記憶

洋治とはじめは幼馴染で、いつもつるんでいた。はじめと違って洋治は明るくて、素直で行動力があった。大学を卒業してから洋治は夢をかなえるために東京に行った。一方ではじめは東京に行く勇気や目標もなく、地元に残った。そんな洋治をうらやむ気持ちがなかったとは言い切れない。自分よりも優れている友達をねたむなんて悲しいけどよくある話だ。もちろん、親友として好きな気持ちに偽りもない。ただ、どうしても洋治に対する邪念を捨てきれないでいた。
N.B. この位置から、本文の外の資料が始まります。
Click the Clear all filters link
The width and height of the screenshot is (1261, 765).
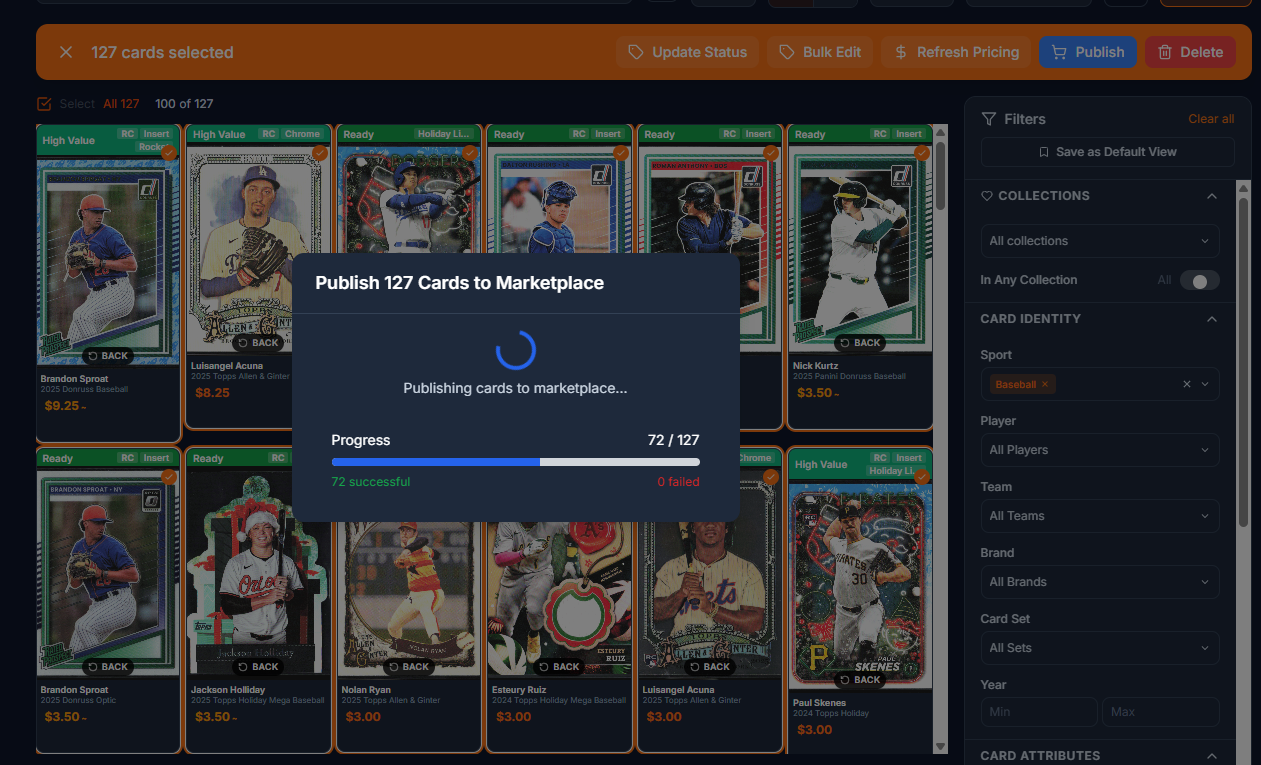pos(1211,118)
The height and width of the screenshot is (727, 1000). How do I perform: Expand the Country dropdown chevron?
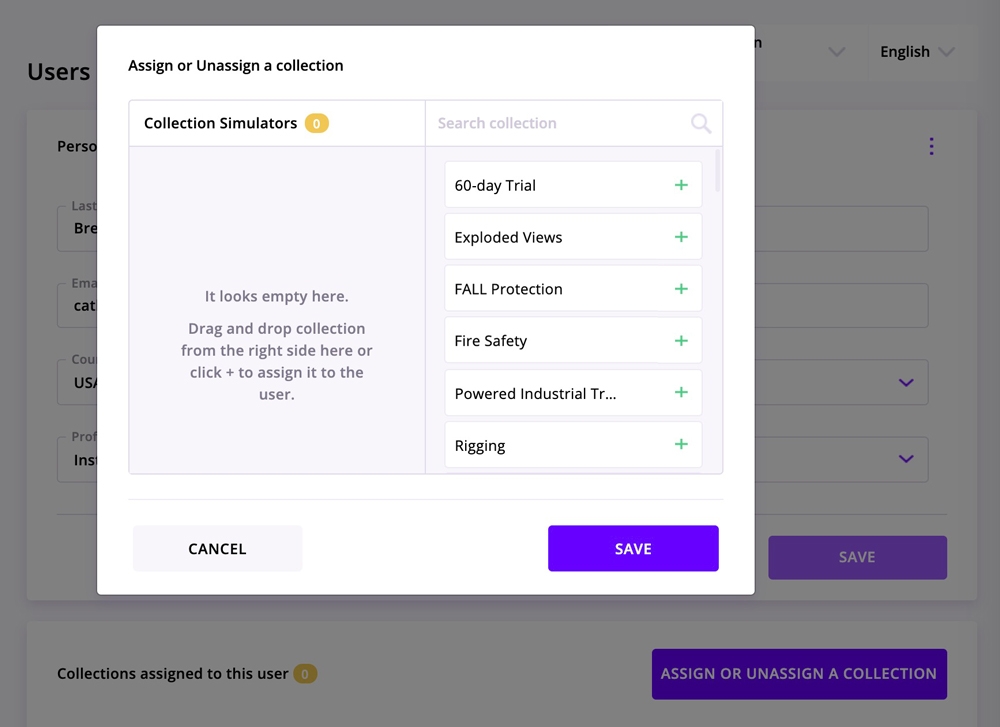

そんな洋治が、今日突然、はじめの前に現れた。はじめは最初、洋治のことが分からなかった。それはしばらく会っていないということもあるけれど、どこか自分が知っているあいつではないような気がしたからだ。そして、はじめは今、その理由を知った。洋治は、本当にまったのだ。あいつは最初に「探し物をしている」と言った。自分を探しているのだと。はじめは最初それを軽くあしらおうとした。よくある「自分探し」だとか、そういうたぐいのものだろうと思ったからだ。でもそれは、洋治にとって言葉通りの意味だったのだ。洋治は本当に、精神的な意味でも、肉体的な意味でも、自分をなくしてしまった。だからこそ、はじめに探してくれと言ったのだ。はじめは後悔するとともに察した。

「あいつは、俺にも自分をなくすなって伝えたかったのかもな、、、」

「何の話?」

突然、降りかかってきた声にはじめは驚いた。振り返ると、、、洋治がいた。